Sin entrar ahora en polémicas históricas entre racionalistas y voluntaristas, ni pretender esbozar aquí una historia del iusnaturalismo cristiano, indiquemos que la Iglesia siempre ha considerado que la mayor parte de su doctrina moral es accesible por la razón natural, al margen de la Revelación: ya San Pablo escribe que también los gentiles, que no conocen la Revelación, “muestran la obra de la ley [moral] escrita en sus corazones, dando testimonio su conciencia, y acusándoles o defendiéndoles sus razonamientos” (Rom. 2, 15); y Santo Tomás, que “las cosas hacia las que el hombre siente inclinación natural son aprehendidas naturalmente por la inteligencia como buenas” (Suma teológica, 1-2, q. 94, a. 2): la ley natural es racionalmente discernible (“la ley es algo que atañe a la razón [aliquid pertinens ad rationem]”), e indica al hombre los actos que conducen a la perfección de su naturaleza (lo cual, a su vez, es compatible con la posición de Dios como legislador moral, pues es Dios el autor de la naturaleza humana)103. Y John Finnis –quizás el iusfilósofo cristiano actual más influyente- define el Derecho natural como “un conjunto de principios prácticos que indican las formas básicas de florecimiento humano”104: dichos principios son comprensibles al margen de la fe105.

QUÉ HARÁS ::
[1] En el pasaje sobre la ley natural, ¿cómo define John Finnis el Derecho natural?
[2] Prolonga el pasaje sobre la ley natural a partir de su última oración.

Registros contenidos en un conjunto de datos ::
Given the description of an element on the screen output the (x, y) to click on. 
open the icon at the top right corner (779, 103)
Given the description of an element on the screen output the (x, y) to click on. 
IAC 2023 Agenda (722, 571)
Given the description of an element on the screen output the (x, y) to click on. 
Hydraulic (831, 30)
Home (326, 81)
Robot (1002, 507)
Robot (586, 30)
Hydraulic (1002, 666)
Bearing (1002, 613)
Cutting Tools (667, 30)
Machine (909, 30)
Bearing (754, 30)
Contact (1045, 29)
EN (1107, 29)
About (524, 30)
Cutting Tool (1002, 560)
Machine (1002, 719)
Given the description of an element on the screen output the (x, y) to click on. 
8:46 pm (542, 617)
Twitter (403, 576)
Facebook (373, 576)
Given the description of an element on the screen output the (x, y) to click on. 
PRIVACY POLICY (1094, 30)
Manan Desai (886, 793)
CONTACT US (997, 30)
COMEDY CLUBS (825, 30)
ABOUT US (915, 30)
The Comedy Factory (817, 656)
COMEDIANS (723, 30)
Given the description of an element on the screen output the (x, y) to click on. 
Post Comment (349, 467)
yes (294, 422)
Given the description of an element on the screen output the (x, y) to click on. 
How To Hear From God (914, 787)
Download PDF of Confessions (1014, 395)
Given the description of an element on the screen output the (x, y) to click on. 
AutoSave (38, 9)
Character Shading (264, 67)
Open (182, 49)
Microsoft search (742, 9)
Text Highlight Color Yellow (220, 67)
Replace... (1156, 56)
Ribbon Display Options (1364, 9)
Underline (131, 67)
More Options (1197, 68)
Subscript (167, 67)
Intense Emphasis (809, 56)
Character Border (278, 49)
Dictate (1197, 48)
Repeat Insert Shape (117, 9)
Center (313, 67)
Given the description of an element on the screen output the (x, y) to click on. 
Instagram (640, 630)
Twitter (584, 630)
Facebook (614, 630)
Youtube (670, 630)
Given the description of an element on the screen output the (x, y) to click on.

RESPUESTAS ::
[1] Como un conjunto de principios prácticos que indican las formas básicas de florecimiento humano.

[2]
La segunda estrategia, por tanto, consistiría en aceptar el “intercambio de golpes” con los progresistas en el terreno común de la razón práctica natural, mostrando que nuestros argumentos son más potentes (y rechazando las “imputaciones de confesionalidad” falaces). Asumir, como indica George, que “la razón puede y debe ser usada para identificar verdades morales, incluso verdades de moral política, y mostrar que la moral judeo-cristiana es racionalmente superior a la moral laicista”106.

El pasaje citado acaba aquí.